TASK INSTRUCTIONS |
Print the records below from the first line through the line containing "Launch virtual machine", both included, word for word.

INPUT RECORDS |
════════════════

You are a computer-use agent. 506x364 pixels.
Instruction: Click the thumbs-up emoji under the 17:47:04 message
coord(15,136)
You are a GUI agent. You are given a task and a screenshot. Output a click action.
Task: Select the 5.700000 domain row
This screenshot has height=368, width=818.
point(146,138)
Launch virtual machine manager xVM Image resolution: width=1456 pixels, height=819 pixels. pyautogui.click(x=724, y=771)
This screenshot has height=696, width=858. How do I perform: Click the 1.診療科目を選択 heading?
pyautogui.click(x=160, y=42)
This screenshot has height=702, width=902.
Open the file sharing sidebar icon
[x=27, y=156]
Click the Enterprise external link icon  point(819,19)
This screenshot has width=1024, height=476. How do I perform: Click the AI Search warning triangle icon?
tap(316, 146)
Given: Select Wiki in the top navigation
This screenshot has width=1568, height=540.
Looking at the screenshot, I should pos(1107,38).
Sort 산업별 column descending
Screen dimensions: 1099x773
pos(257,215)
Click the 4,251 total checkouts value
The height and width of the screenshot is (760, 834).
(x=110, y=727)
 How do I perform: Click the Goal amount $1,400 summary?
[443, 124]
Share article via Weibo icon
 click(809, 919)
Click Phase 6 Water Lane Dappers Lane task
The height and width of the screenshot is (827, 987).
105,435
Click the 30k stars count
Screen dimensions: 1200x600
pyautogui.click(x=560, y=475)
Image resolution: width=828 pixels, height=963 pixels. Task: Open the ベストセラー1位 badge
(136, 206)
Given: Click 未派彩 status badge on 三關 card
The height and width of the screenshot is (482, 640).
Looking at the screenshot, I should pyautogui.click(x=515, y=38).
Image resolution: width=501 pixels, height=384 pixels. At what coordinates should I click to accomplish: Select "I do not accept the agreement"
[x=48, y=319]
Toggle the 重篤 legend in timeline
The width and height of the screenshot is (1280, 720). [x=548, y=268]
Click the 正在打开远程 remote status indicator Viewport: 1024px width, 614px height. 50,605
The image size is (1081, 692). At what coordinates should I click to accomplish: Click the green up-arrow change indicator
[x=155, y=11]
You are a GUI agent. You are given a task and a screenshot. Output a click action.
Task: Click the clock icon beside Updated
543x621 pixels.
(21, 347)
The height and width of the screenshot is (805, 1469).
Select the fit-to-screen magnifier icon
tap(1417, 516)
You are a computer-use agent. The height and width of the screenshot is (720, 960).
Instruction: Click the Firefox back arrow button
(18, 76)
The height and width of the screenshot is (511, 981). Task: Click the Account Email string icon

════════════════

RESPONSE BOX |
You are a computer-use agent. 506x364 pixels.
Instruction: Click the thumbs-up emoji under the 17:47:04 message
coord(15,136)
You are a GUI agent. You are given a task and a screenshot. Output a click action.
Task: Select the 5.700000 domain row
This screenshot has height=368, width=818.
point(146,138)
Launch virtual machine manager xVM Image resolution: width=1456 pixels, height=819 pixels. pyautogui.click(x=724, y=771)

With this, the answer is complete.